If using numbers, e.g., letters A=0, B=1, ... Z=25, then modular addition is used instead:

Ciphertext = (Plaintext + Key) mod N


Decryption#

uses the same key and the reverse operation

  • Plaintext = Ciphertext XOR Key (because (P XOR K) XOR K = P)
  • Plaintext = (Ciphertext - Key) mod N

Perfect Secrecy#

The core theoretical property of OTP is

The ciphertext provides no information (other than max length) about the plaintext content.

  • Formally, \(P(\text{plaintext} = m \; | \; \text{ciphertext} = c) = P(\text{plaintext} = m)\).

  • Knowing \(c\) doesn't change the probability distribution of the plaintext \(m\).

  • This holds only if all the conditions for the key are met (random, same length, used once).


Why OTP is interesting to cryptographers#

  • Highlights critical importance of key management (randomness, length, single-use, secrecy).

  • Most practical ciphers try to achieve similar security with shorter, reusable keys. (much harder)

  • Understanding limitations of OTP motivates study of other cryptographic systems.

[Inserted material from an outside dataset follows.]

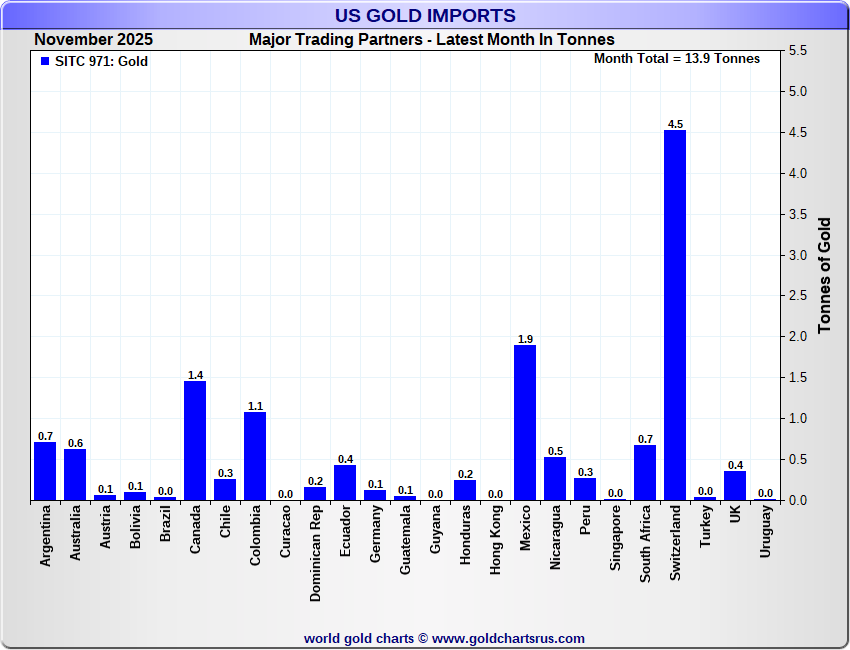Select the 'Hong Kong' x-axis label
This screenshot has width=850, height=650.
[x=496, y=541]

Feasibility of Formalizing OTP in Lean#

Formalizing the One-Time Pad in Lean is highly feasible and useful as a PoC, providing a concrete example of verifying a security property.

  • Simple Operations. The core operations (XOR, modular addition) are already well-defined or easy to define in Lean. Mathlib has Bool.xor and ZMod N for modular arithmetic.

  • Clear Definitions: We can define types for plaintexts, keys, and ciphertexts (e.g., List Bool, Vector Bool n, or functions Fin n → Bool).

  • Focus on a Key Property. The main goal would be to formalize and prove its perfect secrecy, a non-trivial but achievable result that would be very compelling.

  • Mathlib Support. Mathlib has a growing library for probability theory on finite types (Mathlib.Probability.ProbabilityMassFunction), which is essential for proving perfect secrecy. We don't need to build from scratch!


What to Formalize#

  1. Define message space, key space, ciphertext space. For simplicity, use Vector Bool n (vectors of Booleans of fixed length n).

  2. Define encrypt and decrypt functions. (e.g., element-wise XOR for Vector Bool n).

  3. State assumptions about key.

    • chosen uniformly at random from the key space

    • independent of plaintext

  4. Formalize definition of perfect secrecy.

    \[P(M=m \; | \; C=c) = P(M=m)\]

    Involves defining probability mass functions for message and key, and conditional probability.

  5. Prove our OTP implementation satisfies perfect secrecy under the stated assumptions.